----- DATASET EXCERPTS -----
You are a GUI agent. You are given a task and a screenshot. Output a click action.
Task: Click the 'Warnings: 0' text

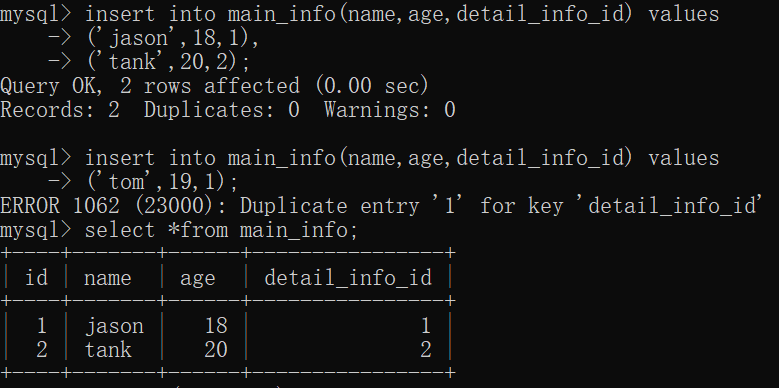pos(390,110)
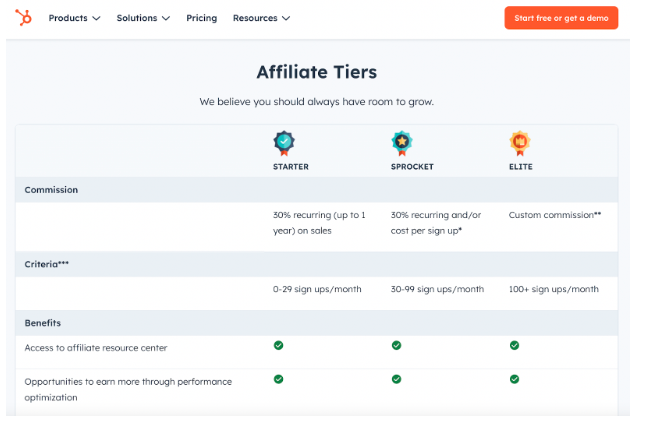Click the Custom commission text under Elite
645x421 pixels.
tap(554, 215)
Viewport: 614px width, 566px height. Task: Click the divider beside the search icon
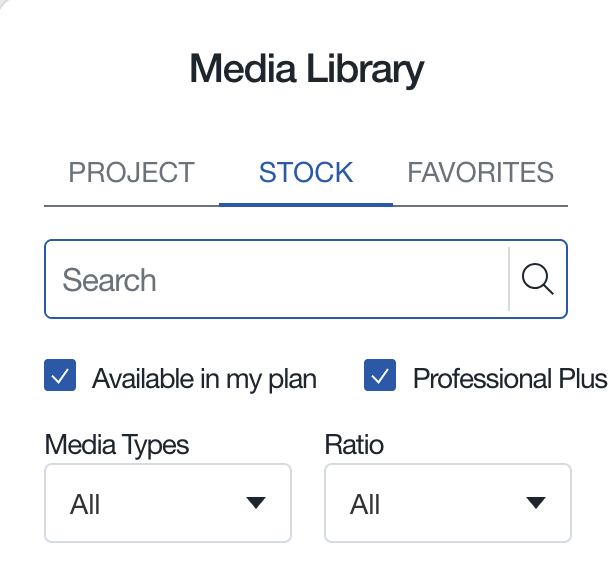click(x=509, y=280)
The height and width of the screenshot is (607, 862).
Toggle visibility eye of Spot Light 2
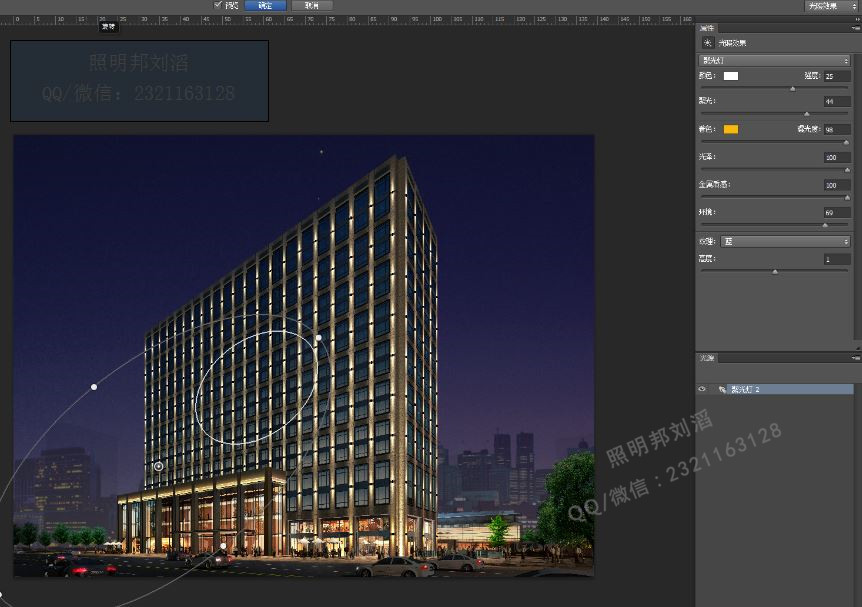(702, 389)
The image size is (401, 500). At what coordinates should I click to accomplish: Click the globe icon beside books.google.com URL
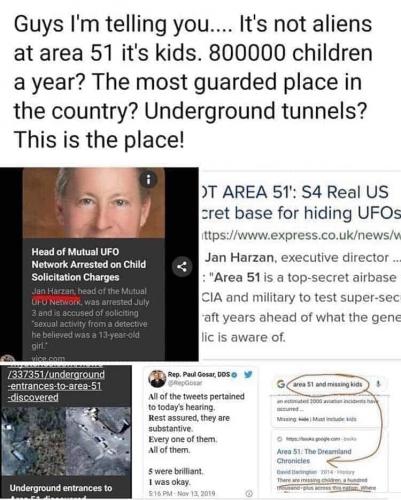click(280, 439)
-----
_TASK STATEMENT_
Scan the material above for the string "screenshot". Return each line where it occurs.

_COMPLETED EXERCISE_
You are a GUI agent. You are given a task and a screenshot. Output a click action.
The height and width of the screenshot is (607, 862).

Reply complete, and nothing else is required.